#### RECORDS

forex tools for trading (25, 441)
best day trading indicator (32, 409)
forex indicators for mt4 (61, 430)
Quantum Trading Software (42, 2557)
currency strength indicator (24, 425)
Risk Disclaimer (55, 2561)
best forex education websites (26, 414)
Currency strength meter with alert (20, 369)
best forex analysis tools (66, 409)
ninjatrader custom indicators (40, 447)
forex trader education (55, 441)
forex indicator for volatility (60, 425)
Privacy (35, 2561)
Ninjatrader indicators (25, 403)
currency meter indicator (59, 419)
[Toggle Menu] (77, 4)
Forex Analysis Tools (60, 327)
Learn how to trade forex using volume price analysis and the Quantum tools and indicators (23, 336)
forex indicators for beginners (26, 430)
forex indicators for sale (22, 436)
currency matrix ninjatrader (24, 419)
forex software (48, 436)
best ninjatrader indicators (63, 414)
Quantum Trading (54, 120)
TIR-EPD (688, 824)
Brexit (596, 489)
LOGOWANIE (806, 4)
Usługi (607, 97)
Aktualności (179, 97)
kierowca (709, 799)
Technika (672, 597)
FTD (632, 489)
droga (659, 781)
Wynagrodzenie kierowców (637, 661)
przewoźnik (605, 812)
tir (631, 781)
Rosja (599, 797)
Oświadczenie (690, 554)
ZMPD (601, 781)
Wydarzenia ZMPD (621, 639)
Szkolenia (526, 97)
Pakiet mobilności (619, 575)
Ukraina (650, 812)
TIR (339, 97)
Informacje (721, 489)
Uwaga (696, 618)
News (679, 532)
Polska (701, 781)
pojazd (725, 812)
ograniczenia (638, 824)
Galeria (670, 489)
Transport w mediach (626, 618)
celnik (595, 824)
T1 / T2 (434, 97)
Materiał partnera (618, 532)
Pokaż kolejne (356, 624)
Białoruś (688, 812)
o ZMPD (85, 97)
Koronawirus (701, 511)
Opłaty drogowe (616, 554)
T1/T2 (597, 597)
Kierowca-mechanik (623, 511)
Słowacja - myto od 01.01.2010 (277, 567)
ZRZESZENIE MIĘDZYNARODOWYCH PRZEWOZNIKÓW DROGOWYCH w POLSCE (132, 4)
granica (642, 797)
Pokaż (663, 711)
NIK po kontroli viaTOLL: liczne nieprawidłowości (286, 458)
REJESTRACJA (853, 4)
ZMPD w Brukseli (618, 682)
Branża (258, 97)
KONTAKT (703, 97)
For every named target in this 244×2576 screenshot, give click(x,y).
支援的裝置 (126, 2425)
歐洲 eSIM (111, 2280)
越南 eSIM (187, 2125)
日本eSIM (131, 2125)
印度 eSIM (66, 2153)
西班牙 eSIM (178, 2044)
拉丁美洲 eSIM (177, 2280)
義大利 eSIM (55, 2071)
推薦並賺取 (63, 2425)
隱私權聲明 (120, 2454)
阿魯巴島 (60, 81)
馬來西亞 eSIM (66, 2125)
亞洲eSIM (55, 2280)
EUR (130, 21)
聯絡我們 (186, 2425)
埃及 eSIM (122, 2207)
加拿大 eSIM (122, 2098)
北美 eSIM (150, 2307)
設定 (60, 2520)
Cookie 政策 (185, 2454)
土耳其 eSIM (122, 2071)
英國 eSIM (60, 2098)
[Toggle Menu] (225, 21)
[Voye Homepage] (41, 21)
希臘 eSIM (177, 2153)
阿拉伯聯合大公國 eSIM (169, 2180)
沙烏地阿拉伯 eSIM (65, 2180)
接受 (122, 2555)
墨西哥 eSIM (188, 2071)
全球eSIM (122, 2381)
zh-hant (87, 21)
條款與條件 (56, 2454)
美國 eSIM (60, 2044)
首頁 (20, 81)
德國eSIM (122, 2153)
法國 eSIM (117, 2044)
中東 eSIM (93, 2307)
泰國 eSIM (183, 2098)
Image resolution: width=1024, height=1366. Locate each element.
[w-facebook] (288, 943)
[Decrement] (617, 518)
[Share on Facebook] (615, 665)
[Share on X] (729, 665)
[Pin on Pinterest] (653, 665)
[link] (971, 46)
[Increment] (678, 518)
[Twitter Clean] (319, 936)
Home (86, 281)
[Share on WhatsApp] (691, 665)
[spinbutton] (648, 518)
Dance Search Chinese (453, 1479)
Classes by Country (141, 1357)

########

EXERCISE GOAL:
Retype exactly the lines of the data above that fall between the line with "ograniczenia (638, 824)" and the line with "支援的裝置 (126, 2425)", inclusive, and add nothing.

EXERCISE SOLUTION:
ograniczenia (638, 824)
Galeria (670, 489)
Transport w mediach (626, 618)
celnik (595, 824)
T1 / T2 (434, 97)
Materiał partnera (618, 532)
Pokaż kolejne (356, 624)
Białoruś (688, 812)
o ZMPD (85, 97)
Koronawirus (701, 511)
Opłaty drogowe (616, 554)
T1/T2 (597, 597)
Kierowca-mechanik (623, 511)
Słowacja - myto od 01.01.2010 (277, 567)
ZRZESZENIE MIĘDZYNARODOWYCH PRZEWOZNIKÓW DROGOWYCH w POLSCE (132, 4)
granica (642, 797)
Pokaż (663, 711)
NIK po kontroli viaTOLL: liczne nieprawidłowości (286, 458)
REJESTRACJA (853, 4)
ZMPD w Brukseli (618, 682)
Branża (258, 97)
KONTAKT (703, 97)
For every named target in this 244×2576 screenshot, give click(x,y).
支援的裝置 (126, 2425)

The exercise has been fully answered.